Major Slessor retired from the army in 1903 and settled his branch of the family in Oxford, where he had taken a second class degree in Classical Moderations at Christ Church in 1886 and a third in ‘Greats’ the following year. He was employed as steward by his old college for the next 25 years, responsible for catering, accommodation and porterage; akin to the manager of a grand hotel. His appointment reflected a tendency in public schools and colleges to appoint military men, in the hope of disciplining large staffs and rooting out such sins as stealing produce and taking bribes from local tradesmen. At the same time, he had to keep the fellows and young gentlemen happy, men who were inclined to complain long, loud and eloquently whenever dinner or the wines were less than perfect. He had a sharp temper, was on top of his job, and stood no nonsense from anyone.

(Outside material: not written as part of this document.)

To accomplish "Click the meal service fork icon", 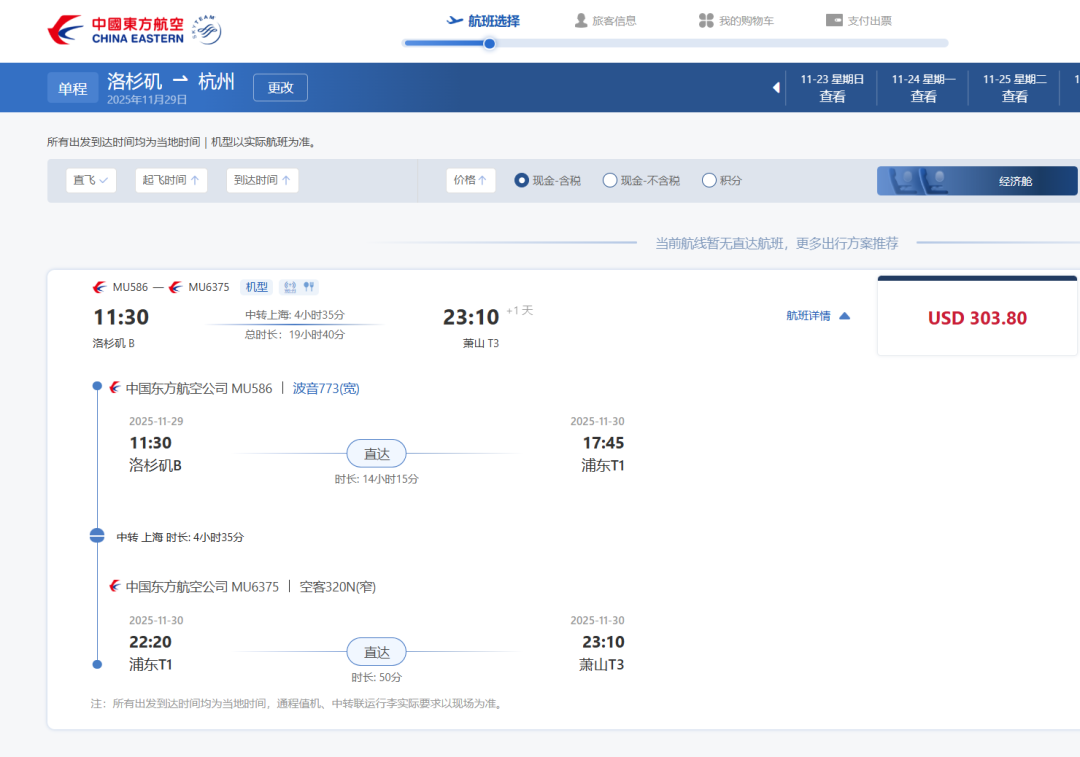I will point(309,287).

According to Jack, the Major was ‘a good classical scholar, in addition to being a good soldier, an excellent gardener and a sound judge of vintage port.’ When the lease fell in of the buildings which then occupied the site on St. Aldate’s owned by Christ Church, it was the Major’s own idea to clear the site and keep it permanently free from further obstruction. ‘The result’, recorded The Times in a warm obituary, ‘has fully justified his foresight and tenacity, though even he, as were certainly his critics, must have been surprised at the full beauty of the aspect revealed by the clearance. Coming into Oxford over Folly Bridge, the visitor now has on his right a clear view of the Meadows across an agreeable walled garden and a collonnade; nearer at hand is a fine memorial gateway; and confronting him is the unbroken southern face of Christ Church, one of the best examples of Tudor architecture in the country.’ A memorial service in his honour at Christ Church Cathedral was attended by an impressive gathering of eminent Oxford persons.

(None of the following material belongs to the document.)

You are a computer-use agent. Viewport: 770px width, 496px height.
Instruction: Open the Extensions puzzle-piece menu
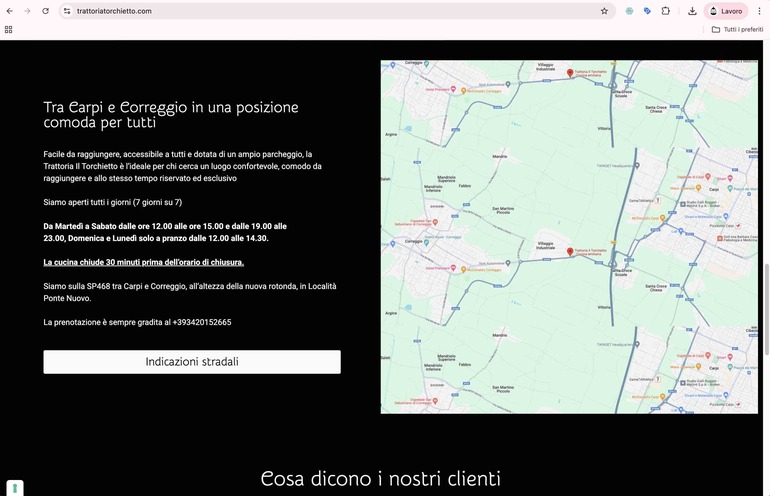click(666, 11)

According to cousin Priscilla, Jack was ‘an enchanting, fiendish little boy with curly hair and round blue eyes, a nanny’s terror.’ At three, he caught a bad cold. ‘I can’t do nothing with him’, his nanny complained a few days later, ‘he’s naughtier than ever. Every time I stand him up to dress him, he just falls down.’ He had in fact contracted poliomyelitis, which caused him to limp for the rest of his life.
Educated first at the Dragon School, Oxford, and then at a public school – Haileybury, near Hertford, north of London – Jack was ‘an idle boy’, in his own opinion, ‘with a capacity for making friends and getting a good deal out of life, but with a marked distaste for hard work.’ He had an uncommon talent for drawing and learned to love cricket, rugby and such rural pleasures as hunting, shooting, fishing, polo, camping and messing about in boats, although ‘two gammy legs’ (the result of polio as a child) meant ‘I could not spare a hand for a spear’ in order to enjoy pigsticking in India, nor could he manage all the strokes needed in polo. He had the happiest memories of being taken out ‘to listen to the nightjar on the heath or watch snipe and reed-warblers on the Lea Marshes.’2
The Slessors lived in Iffley Road, Oxford, and their garden ran down to the Christ Church cricket ground. ‘We looked out onto an expanse of smooth turf and beyond to the trees of Christ Church Meadows – hardly another building in sight.’ One summer afternoon, to mark a visit by Australian cricketers, Jack’s parents hosted a garden party: ‘the ladies with tight waists in long sweeping dresses and floppy picture hats and the men in flannels with straw boaters or panamas.’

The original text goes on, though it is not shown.